Association of immune-related pneumonitis with the phenotypic appearance of concurrent ILD in patients treated with anti-PD-1 antibody

Date 24 November 2018
Event ESMO Asia 2018 Congress
Session Poster display - Cocktail
Topics Immunotherapy
Complications/Toxicities of Treatment
Thoracic Malignancies
Presenter Ryota Shibaki
Citation Annals of Oncology (2018) 29 (suppl_9): ix150-ix169. 10.1093/annonc/mdy425
Authors R. Shibaki1, S. Murakami2, Y. Matsumoto2, Y. Goto2, S. Kanda2, H. Horinouchi2, Y. Fujiwara2, N. Yamamoto2, Y. Ohe3
  • 1Department Of Thoracic Oncology, National Cancer Center Hospital, Tokyo, Japan, 1040045 - Tokyo/JP
  • 2Department Of Thoracic Oncology, National Cancer Center Hospital, Tokyo, Japan, 104-0045 - Tokyo/JP
  • 3Department Of Thoracic Oncology, National Cancer Center Hospital, Tokyo, Japan, Tokyo/JP

Abstract

Background

Concurrent ILD is a risk factor for anti-tumor drug-related pneumonitis.
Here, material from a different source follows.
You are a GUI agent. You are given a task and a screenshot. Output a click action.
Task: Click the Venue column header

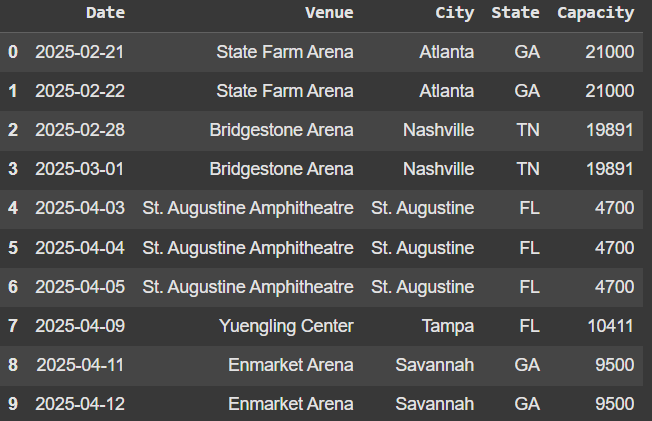click(329, 13)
The performance of a risk assessment for concurrent ILD prior to anti-PD-1 antibody (Ab) treatment is important for preventing immune-related (ir) pneumonitis, although this precaution is not well known.

Methods

NSCLC patients treated with anti-PD-1 Ab between December 2015 and May 2018 were retrospectively reviewed. The CT appearance of concurrent ILD was classified as either non-ILD, inconsistent with UIP, or UIP/possible UIP. The CT appearance of ir-pneumonitis was classified as having a cryptogenic organizing pneumonia-like (COP) pattern, a ground glass opacities (GGO) pattern, an interstitial pattern, a hypersensitivity (HP) pattern, or a pneumonitis not otherwise specified (Not-specified) pattern. The aim of this study was to evaluate the dependency of concurrent ILD for the development of ir-pneumonitis and the association between the CT appearance of concurrent ILD and that of ir-pneumonitis.

Results

As of the data cutoff on July 1, 2018, a total of 332 patients were included in this study. No difference in PFS was seen between ILD and non-ILD patients (median, 4.4 vs. 2.7 months, P = 0.14). The overall incidence of ir-pneumonitis was 11.4% (38/332 patients). The incidence of ir-pneumonitis was higher in patients with concurrent ILD than in those with non-ILD (35.1% vs. 8.5%, P < 0.0001). The distributions of CT appearances were as follows: for the non-ILD group,: 56.0% COP, 20.0% GGO, 4.0% interstitial, 16.0% HP, and 4.0% Not-specified; for the inconsistent with UIP group,: 57.1% COP, 42.9% GGO, 0.0% interstitial, 0.0% HP, and 0.0% Not-specified; for the UIP/possible UIP group,: 0.0% COP, 16.7% GGO, 83.3% interstitial, 0.0% HP, and 0.0% Not-specified.

Conclusions

Concurrent ILD is a risk factor for ir-pneumonitis, but anti-PD-1 Ab has a similar efficacy in concurrent ILD patients and non-ILD patients. The CT appearances of ir-pneumonitis differ among concurrent ILD groups, with non-ILD and inconsistent groups exhibiting COP and GGO patterns and the possible UIP/UIP group exhibiting a mainly interstitial pattern. Careful monitoring of patients, especially those with a UIP/possible UIP pattern on pretreatment CT, is needed.

Editorial acknowledgement

Clinical trial identification

Legal entity responsible for the study

The authors.

Funding

Has not received any funding.

Disclosure

Y. Goto: Consulting roles: Boehringer Ingelheim; Speakers’ bureaus: Taiho, Boehringer Ingelheim, Ono, Bristol-Myers Squibb, MSD; Research Funding Taiho, Bristol-Myers Squibb, Ono. S. Kanda: Research Funding Ono Pharmaceutical; Honoraria: Ono Pharmaceutical, Bristol-Myers Squibb. H. Horinouchi: Research Funding MSD, Bristol-Myers Squibb, Ono Pharmaceutical,Taiho Pharmaceutical. Y. Fujiwara: Research Funding MSD, Bristol-Myers Squibb; Speakers’ bureaus: MSD, Taiho Pharmaceutical, Bristol-Myers Squibb, Ono Pharmaceutical. N. Yamamoto: Research Funding Taiho Pharmaceutical, Bristol-Myers Squibb, Ono Pharmaceutical; Speakers’ bureaus: Bristol-Myers Squibb, Ono Pharmaceutical. Y. Ohe: Research Funding Taiho Pharmaceutical, MSD; Honoraria: Taiho Pharmaceutical, MSD. All other authors have declared no conflicts of interest.